Of course several solutions are available to overcome that problem, for instance managing your own VIP with self-made scripts (and all the subsequent risks, you try to fake a failover cluster!), combine Data Guard with Failover Cluster technology (e.g. Heartbeat under Linux, Veritas Cluster Services), and so on ...
All that solutions have as almost as many drawbacks as advantages, the most important are:
- How can we garantee that the VIP is always started on the Primary database side?
- How is it possible to prevent two Virtual IP running in parallel in the cluster?
However, one of the mentioned solutions is almost "mandatory" for Oracle clients before 10.2.0.3.
Starting with 10.2.0.3 on client and server side, Oracle proposes the OUTBOUNT_CONNECT_TIMEOUT parameter (not very well documented though). This option must be set in the sqlnet.ora file and defines the maximum number of seconds to be waited before trying to access the second, third etc. address in the ADDRESS_LIST, independent of TCP/IP timeouts. Examples:
In sqlnet.ora:
OUTBOUND_CONNECT_TIMEOUT=5
In tnsnames.ora on the client side or in the LDAP server:
PCMDB =
(DESCRIPTION =
(ADDRESS_LIST=
(ADDRESS = (PROTOCOL = TCP)(HOST = server1 )(PORT = 1521))
(ADDRESS = (PROTOCOL = TCP)(HOST = server2 )(PORT = 1521))
)
(CONNECT_DATA =
(SERVICE_NAME = PCMDB_RW )
)
)
PCMDB_RW is a service created beforehand and activated through a "startup database" trigger (see end of the post).
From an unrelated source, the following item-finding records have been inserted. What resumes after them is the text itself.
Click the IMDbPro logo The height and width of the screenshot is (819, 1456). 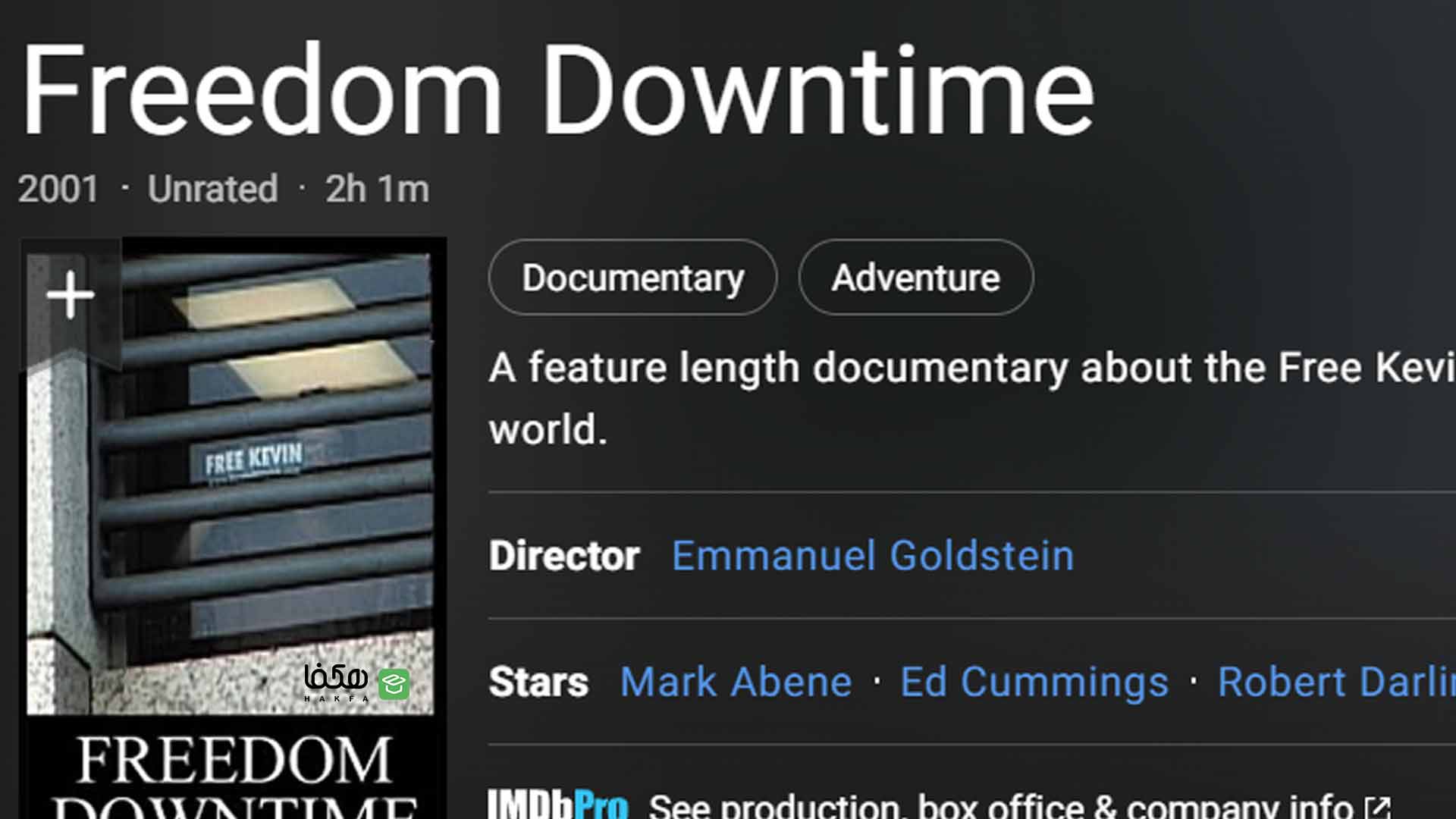tap(558, 805)
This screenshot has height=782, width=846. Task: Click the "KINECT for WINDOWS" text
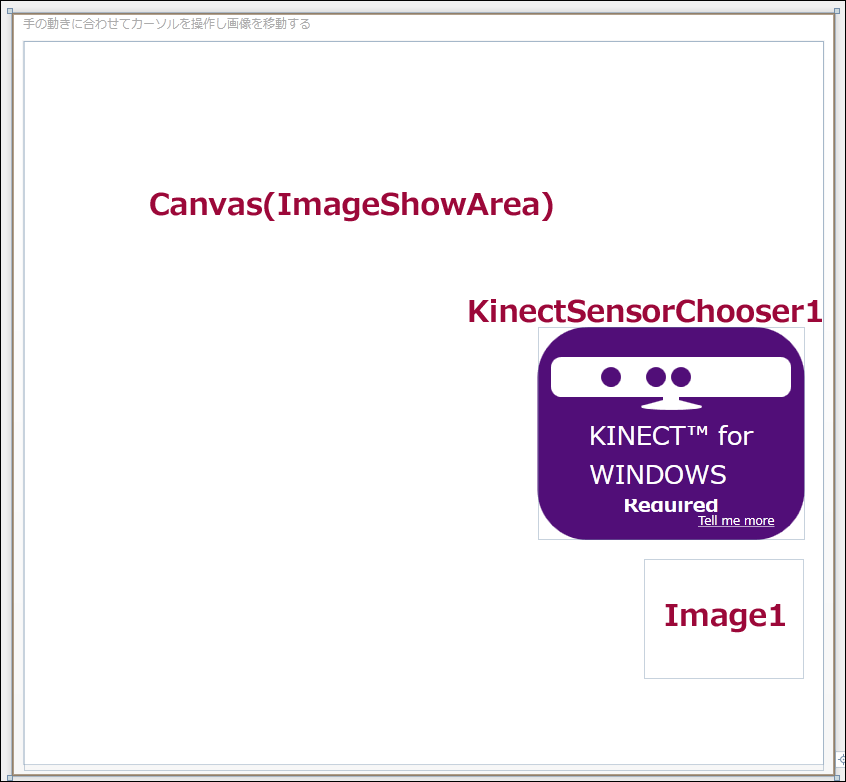coord(671,454)
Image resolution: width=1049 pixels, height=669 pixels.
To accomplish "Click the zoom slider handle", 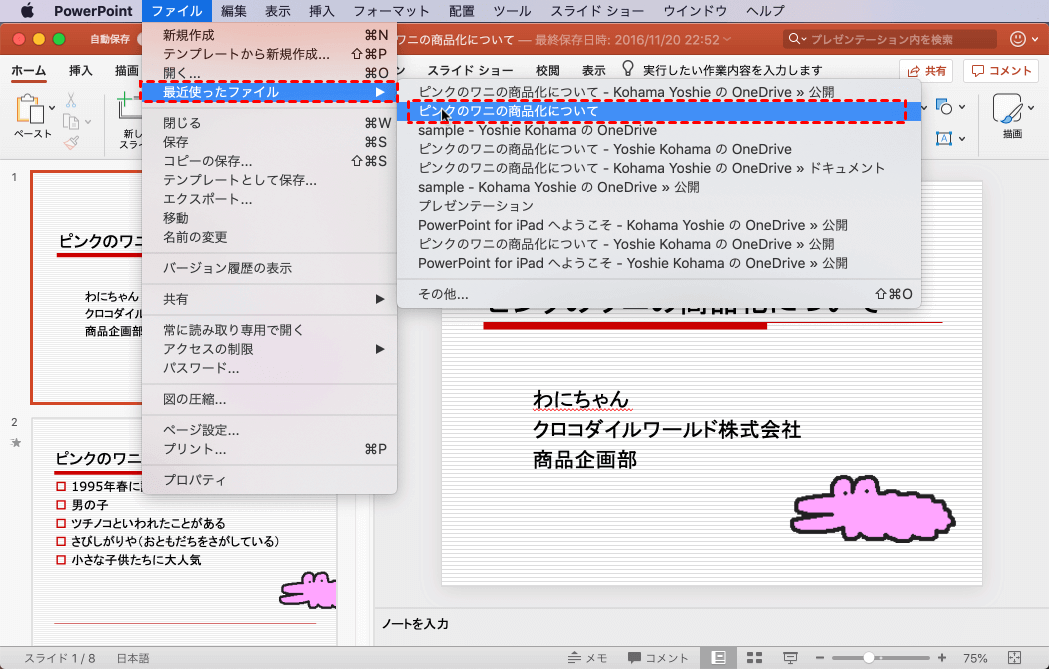I will click(870, 658).
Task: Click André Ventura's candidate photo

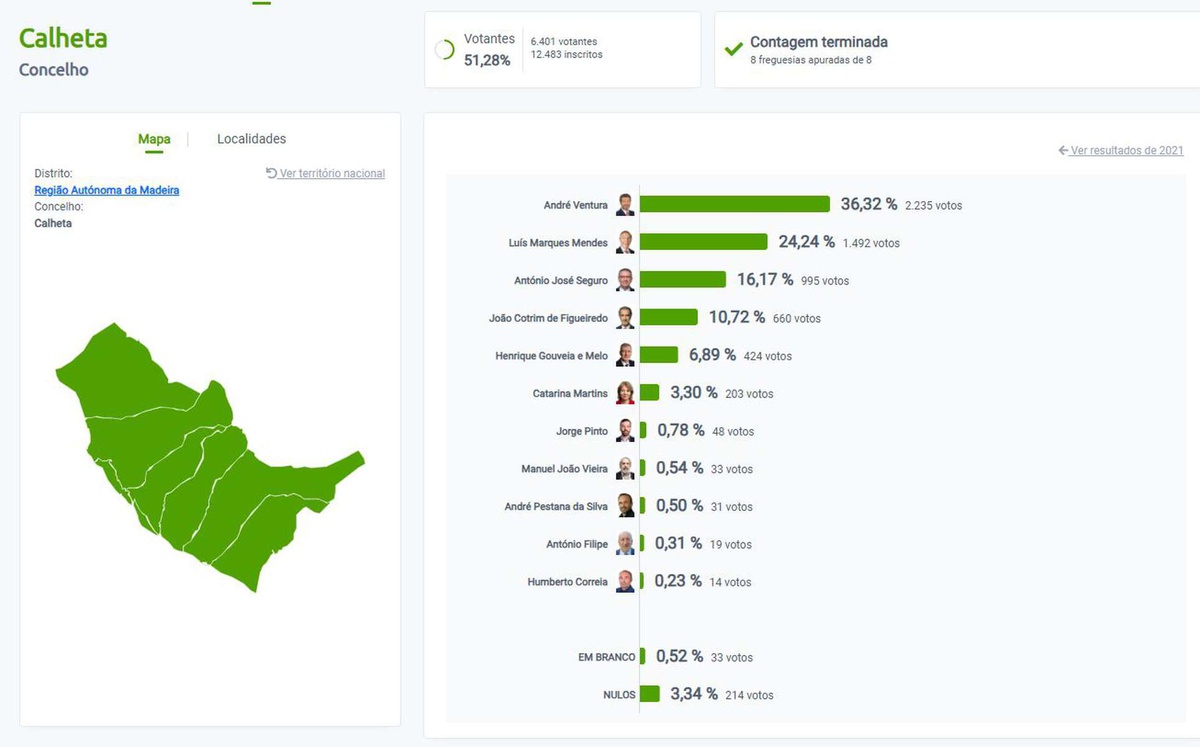Action: tap(625, 205)
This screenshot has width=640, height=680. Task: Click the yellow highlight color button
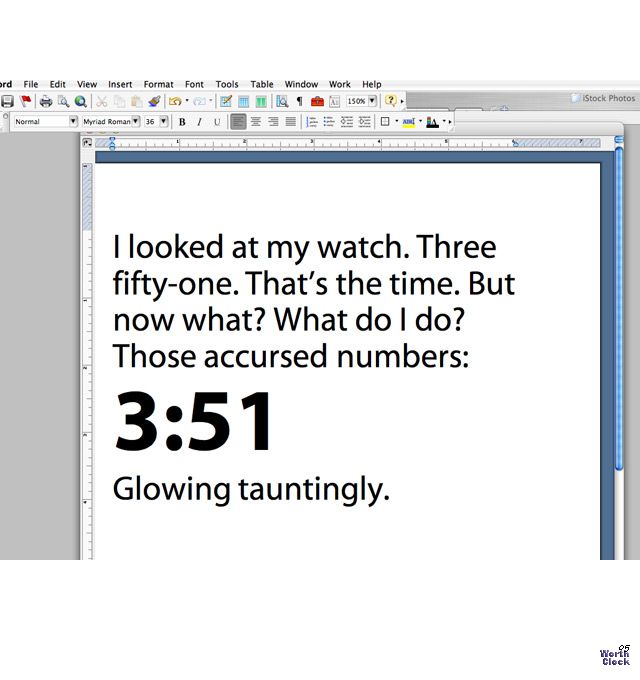[408, 122]
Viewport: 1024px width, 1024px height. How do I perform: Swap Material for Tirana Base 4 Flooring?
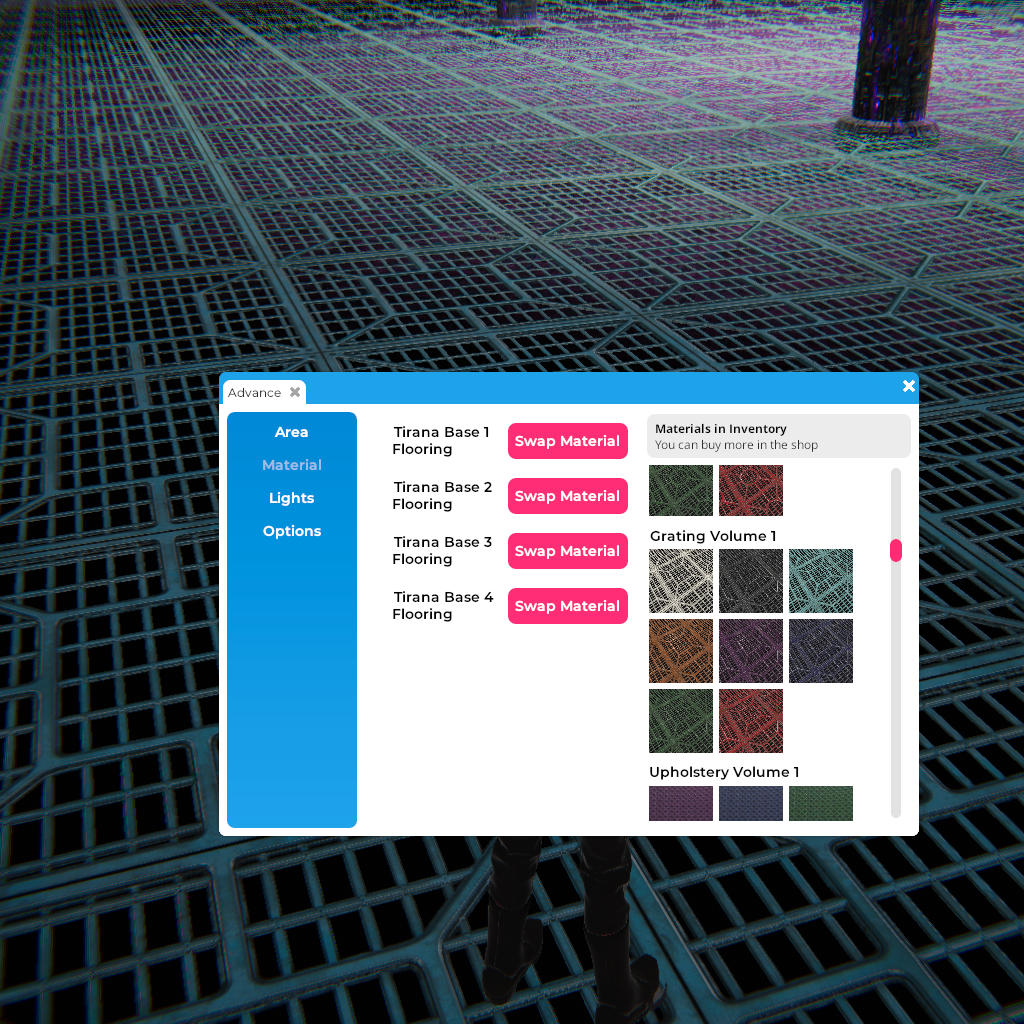567,606

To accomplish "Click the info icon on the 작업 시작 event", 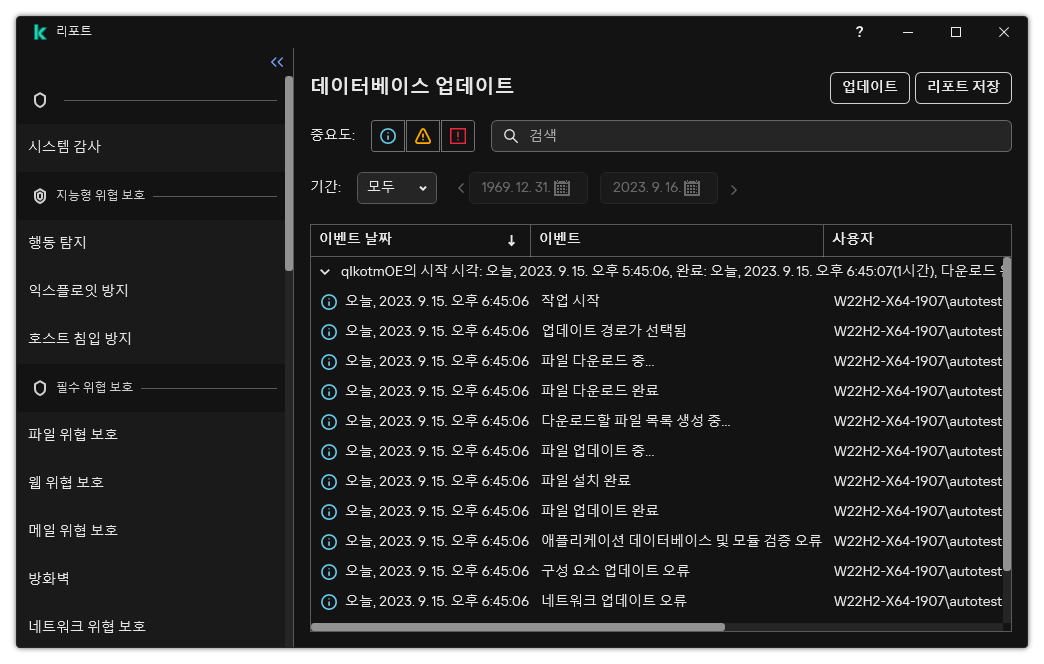I will 327,301.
This makes sure, that the client can only connect to the primary side. If after 5 seconds (in our case), server1 is still unreachable, the client will try to connect to server2 (ignoring existing TCP/IP parameters).
Unfortunately, during our tests we observed that this parameter requires the remote_listener parameter to be set on the server side, at least for Linux/Sun(/... ?) clients. This for the non-error situation that a client first tries the standby database (and therefore should failover to the primary). For windows clients, patch 6038241 (10.2.0.3.7P) can be installed (only available for 32 Bit), see metalink note 342443.1. With this patch, the remote_listener parameter does not have to be.
So the Windows clients have a valid/stable solution using the patch.
The Linux clients however suffer from the side effects of the remote_listener parameter: The remote_listener parameter is used to register to other (remote) listeners in order to inform them about the current instance load. This means that in case of crash of the primary server and activation of the standby database, the service PCMDB_RW is known by the listener of the standby side as being offered by the new primary (ok) and the old primary (not ok)!
This situation may result in "ORA-12560: TNS:protocol adapter error" errors.
The solution is quite simple: the listener should be "reloaded" on the new primary side (old standby) when the standby database becomes the primary. This could be easily automated with a script and a DB_CHANGE_ROLE trigger. See the code below :
Script to reload the listener:
#!/bin/ksh
# Set the ORACLE environment variables (ORACLE_HOME, PATH, aso ...)
lsnrctl reload LISTENER_PCMDB
Below the trigger to reload the listener:
CREATE OR REPLACE TRIGGER RELOAD_LISTENER AFTER DB_ROLE_CHANGE ON DATABASE
BEGIN
dbms_scheduler.create_job(job_name=>'reload_lsn',
job_type=>'executable',job_action=>
'/u00/app/oracle/local/custom/bin/reload_lsn_PCMDB.ksh',
enabled=>TRUE);
END;
/
With this solution, both Linux and Windows clients do not require any VIP or Failover Cluster anymore to fully benefit from a Data Guard architecture. The only 'restriction' is to use 10.2.0.3 Oracle client releases. Even 10.2.0.2 does not work properly. Of course, wait for 10.2.0.4 and hope that the "problem" is fixed could be another solution :-)
Appendix : startup trigger for "_RW" service :
create or replace trigger service_trigger after
startup on database
declare
db_name varchar(512);
db_domain varchar(512);
database_role varchar(16);
service_names varchar(512);
instance_name varchar2(16);
begin
select value into service_names from v$parameter where name = 'service_names';
select value into instance_name from v$parameter where name = 'instance_name';
select value into db_name from v$parameter where name = 'db_name';
select value into db_domain from v$parameter where name = 'db_domain';
select database_role into database_role from v$database;
if database_role = 'PRIMARY' then
service_names := rtrim(service_names || ', ' || db_name || '_RW.' || db_domain, '.');
else
service_names := rtrim(service_names || ', ' || db_name || '_RO.' || db_domain, '.');
end if;
execute immediate 'alter system set service_names = ''' || service_names || ''' scope=memory sid=''' || instance_name || '''';
end;
/